Estaba a punto de hundir mi conciencia en la incógnita futura del sueño, un sueño que quizás nunca recordase, cuando el fantasma del pasado me ha sacudido para devolverme de inmediato al estado de vigilia. El fantasma no era otro que una calle, una calle borrosa, como de atrezzo, de una ciudad real en la que vivía no hace mucho tiempo. Yo voy por esa calle... curiosamente, camino de casa; nunca saliendo de ella. En esta ciudad llevaba una existencia parecida a la que llevo ahora, aunque decididamente distinta, sobre todo en relación con el futuro. Lo que está en juego, l'enjeu, es siempre esa concomitancia que mantenemos con nuestro futuro. Un elemento arquitectónico, la perspectiva de una zona frondosa de árboles, el descanso vacío que procura a la vista el socavón de una gran plaza en el horizonte...

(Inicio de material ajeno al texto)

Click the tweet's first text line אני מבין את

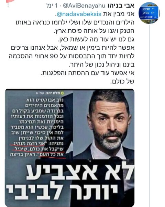(119, 14)
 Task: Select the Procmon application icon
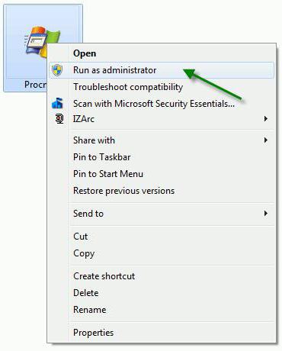coord(42,42)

He achacado la aparición de ese fantasma a las reflexiones que leo en el libro Cinco caras de la modernidad, de Metei Calinescu, a propósito del concepto "moderno" y su vínculo con el tiempo lineal e irrepetible del Cristianismo. En el libro de Matei no paran de mal traducir el adjetivo inglés inconsistent por inconsistente, en lugar de por incoherente. A veces, la existencia de uno resulta absolutamente coherente (un relato bien hilado con retrato familiar de fondo) pero otras, su inconsistencia, producto de esa extraña intersección espacio-temporal que es un cuerpo y una vida, no deja de sorprenderme, deslizándome hacia lo que podría derivar en una ansiedad: un estado de vigilia permanente.
Mi memoria, muy selectiva y geográficamente diversa, borra de manera impía grandes lienzos de vida pasada. A veces me devuelve imágenes de una intimidad que, por envejecidas, o peor aún, por muertas, me resultan profundamente ajenas. Tiempos irrepetibles por los que no volveré a transitar jamás.
Sólo lo que todavía no ha pasado no envejece nunca.